Dressed to impress
Westminster cosplayer wins New York contest with 15-foot glowing wings
“It’s Pride, one of the seven deadly sins, which is a bad-guy character from the video game ‘Darksiders III,’ ” said the woman behind the garb, Westminster-based cosplayer Candace Birger. “I chose her because there is a lot to it, there are many pieces to it that require several different techniques to create.”
Birger is an avid cosplayer — a portmanteau of “costume” and “role play” — and has taught herself everything from sewing to the molding of thermoplastics in a quest to bring characters from movies, comics and video games to life in the real world.
She’s created a gender-bent (female, in this case) version of actor Jim Carry’s portrayal of Dr. Eggman (aka Dr.
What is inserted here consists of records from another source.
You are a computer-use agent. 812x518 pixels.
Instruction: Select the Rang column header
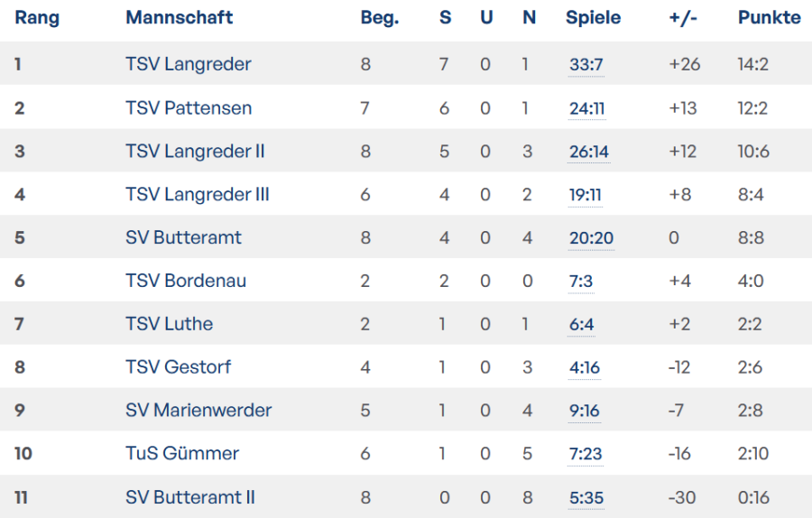point(37,18)
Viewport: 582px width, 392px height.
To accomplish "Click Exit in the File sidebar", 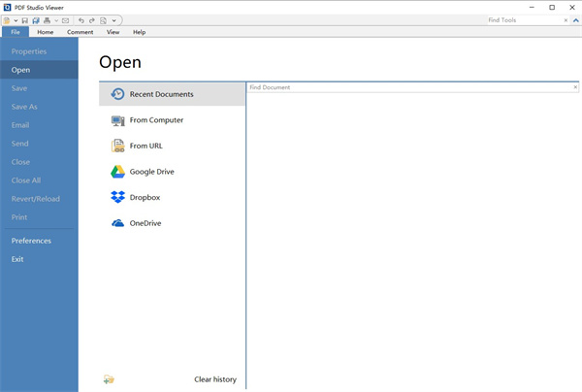I will [x=17, y=259].
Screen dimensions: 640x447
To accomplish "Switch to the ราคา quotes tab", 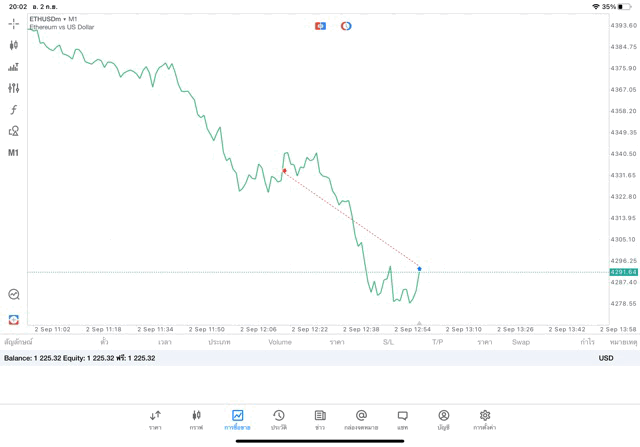I will [155, 420].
Robotnik), the villain from the upcoming “Sonic the Hedgehog” movie, and her foam-armored Lady Thor won her first place in the Baltimore Comic-Con amateur contest in 2018.
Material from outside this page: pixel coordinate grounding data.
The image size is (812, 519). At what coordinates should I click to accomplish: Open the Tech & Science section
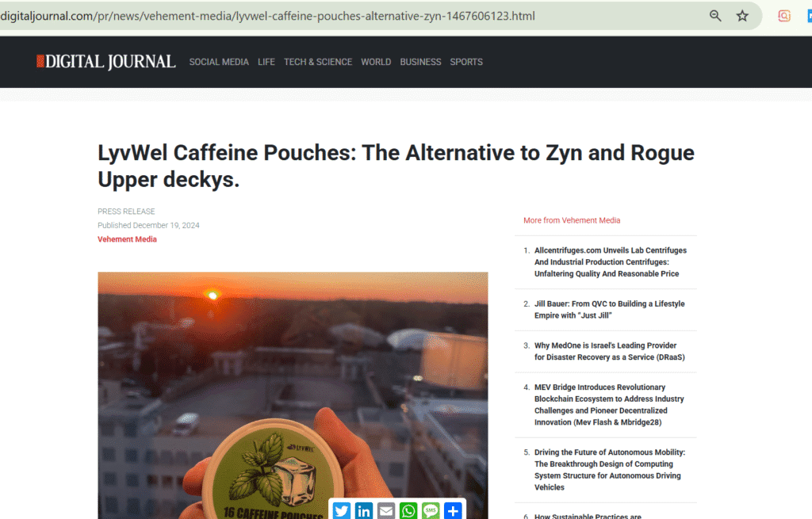tap(318, 62)
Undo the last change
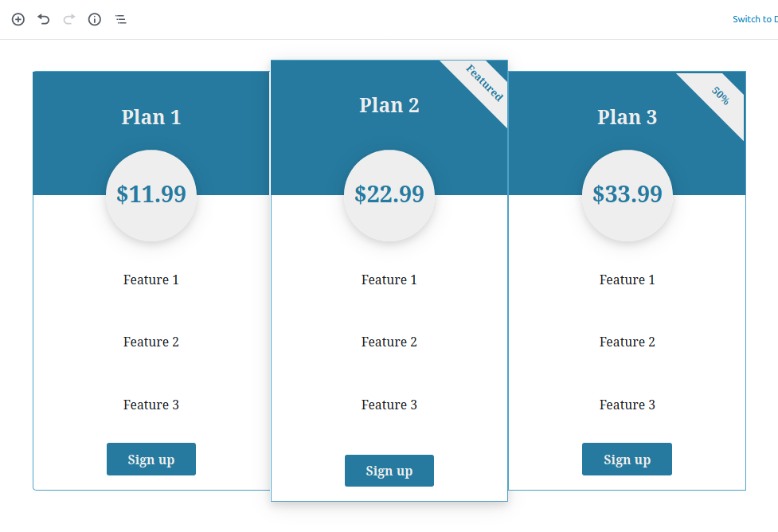 point(44,19)
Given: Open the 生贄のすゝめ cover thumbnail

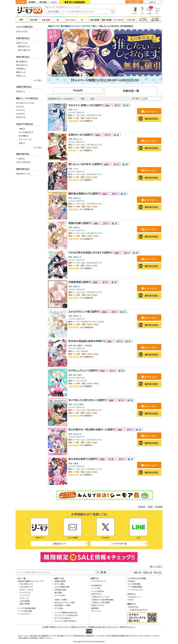Looking at the screenshot, I should pos(58,147).
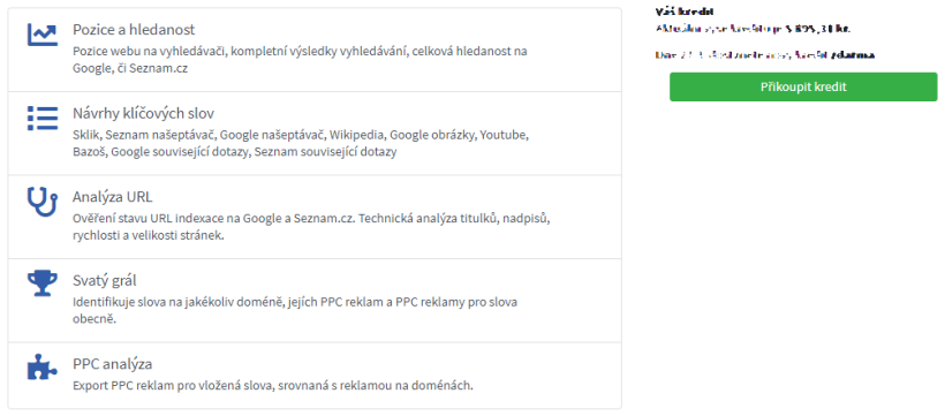Click the Identifikuje slova na jakékoliv doméně text
Viewport: 943px width, 414px height.
tap(295, 310)
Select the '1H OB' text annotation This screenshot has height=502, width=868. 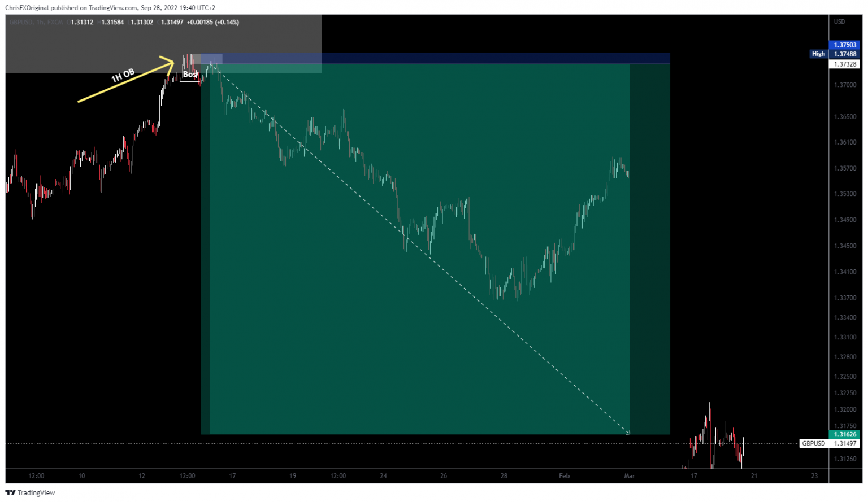tap(123, 75)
But on Oct. 5, Birger — as Pride — stepped up on the biggest stage yet for her cosplay: the regional cosplay championship at New York Comic Con.
“This one was national. It was live streamed, it was on SyFy,” she said. “It’s kind of a big deal for me; living childhood dreams.”
Every year there is a world championship for cosplay, according to Birger. But to get there you have to win a regional championship.
“New York Comic Con hosts the eastern regional championship,” Birger said. “To even enter this competition I had to apply months in advance and get accepted by a panel.”
Which was just as well, as Birger estimates it took her and her husband Sean hundreds of hours to create the costume from when they started in April. The intricate armor is crafted from EVA foam, the face mask is 3-D printed and the 15-foot-wide wings extend from a metal back plate that weighs 21 pounds.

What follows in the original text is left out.